The problem, like with so many things in society, is that it has been deemed unacceptable by a small number of the population, so they start the propaganda machines. They go to the conservative press and church organizations, and they poison the minds of the public with half-truths and outright lies.

Propaganda such as Reefer Madness, Assassin of Youth posters and comics and articles published by people like William Randolph Hearst, whose articles claimed smoking pot caused young black men to commit murder, polluted the minds of the public in the early 20th century.

The reasons that marijuana should be legal are too many to list, but we will list a few.

First, there is no reason to for Americans to suffer when there is a remedy that will help them with their ailment, especially when that remedy has fewer and less dangerous side effects than the drugs that doctors prescribe and does a better job. It could be argued that pot has fewer side effects than Extra Strength Tylenol. There is no argument that it has fewer side effects than narcotic pain medication, NSAID’s (non-steroidal anti-inflammatory drugs) and high-powered muscle relaxants.

Second, through the proper legal and regulated growth and sell of marijuana it can be far less expensive than the cost of the drugs that it replaces. Marijuana is relatively inexpensive, but if it were grown legally and treated like a legal drug, the cost of production would drop. As it is now, the price is inflated due to the risk that people take and the cost of smuggling.

Third, in a free country there is no reason for it to be illegal to anyone in the first place. It is one thing to pass laws regarding its use — not smoking it in a public place, for example. However, what someone does in his or her own home that does not harm society is not society’s business.

Fourth, the truth is that there is a big lobby fighting the legalization of marijuana. Do you think that Budweiser wants Bud to be legal; do you think Jack Daniels does? No, they sell far more harmful substances that anyone over the age of 21 can pick up at almost any convenience or liquor store.

Fifth, we have been fighting and losing a drug war for longer than any of us can remember, and a large reason that we are losing is marijuana. If this relatively safe substance were legal, it would remove more than half of the problem. This would allow the drug agencies to focus on real drugs like methamphetamines, cocaine and heroin, and then we could finally make some progress towards taking these dangerous drugs of the streets.

Sixth, everyone needs an excuse for drinking a gallon of milk and eating three bags of Oreos.

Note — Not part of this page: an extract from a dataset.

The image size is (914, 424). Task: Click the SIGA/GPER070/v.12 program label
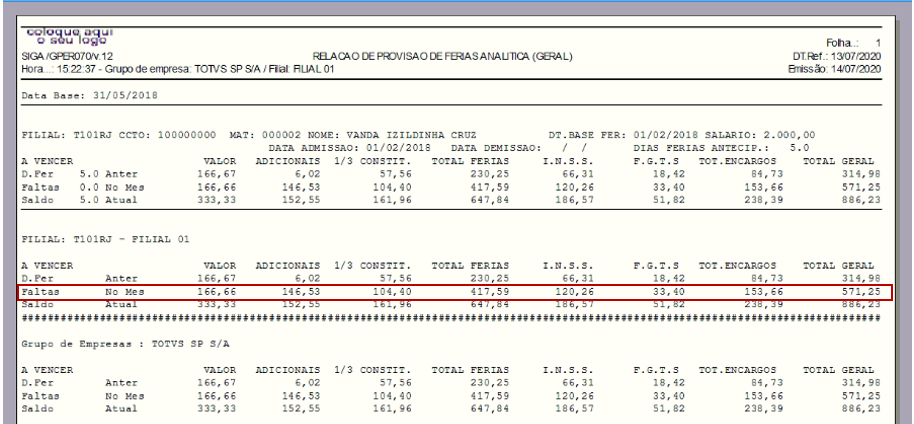[67, 57]
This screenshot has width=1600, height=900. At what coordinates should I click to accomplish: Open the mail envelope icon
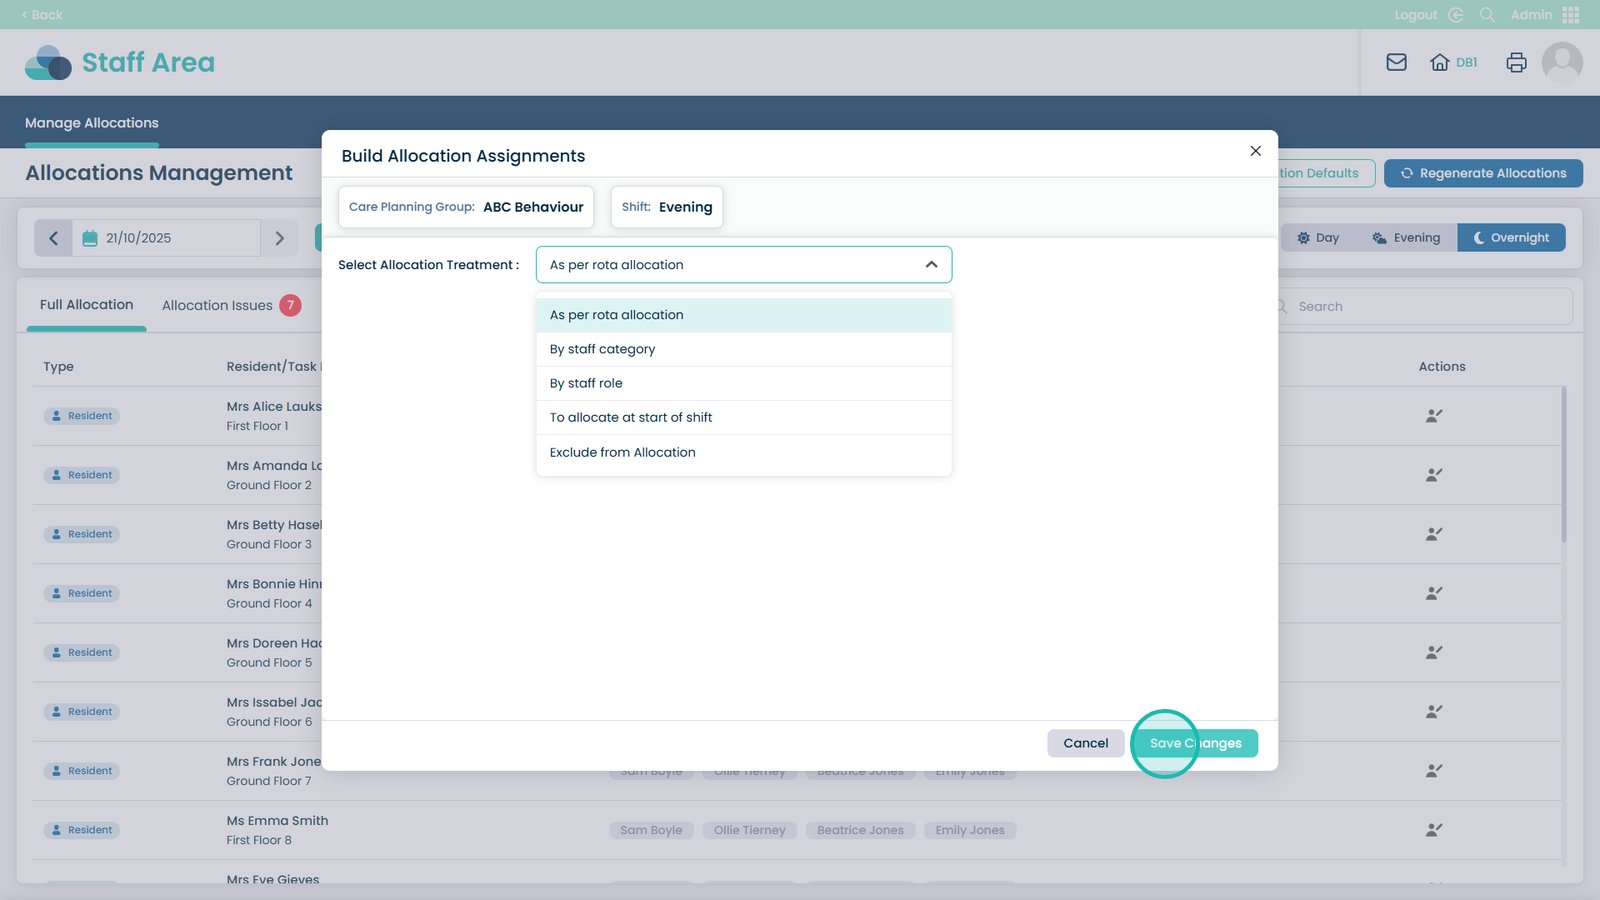click(1396, 62)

Finally, for those of you that say it would make it easier for children to get their hands on marijuana, that is just BS or stupidity. When I was in high school, it was easier to buy unregulated marijuana — I could usually find a bag between the front of the door of the school and my locker –than it was to buy a regulated bottle of Jack Daniels. Dope dealers do not check IDs.

The truth is that the war on marijuana is almost over; the stigma is gone. The lies about it have been largely disproven, and there has been so much research done on cannabis that the anti-pot establishment is finding it hard to pass off new lies about it.

For that reason, the legalization of marijuana will happen sometime in the not so distant future.

The question is: should we deny people medical marijuana now when we know it is eventually going to be legal for all?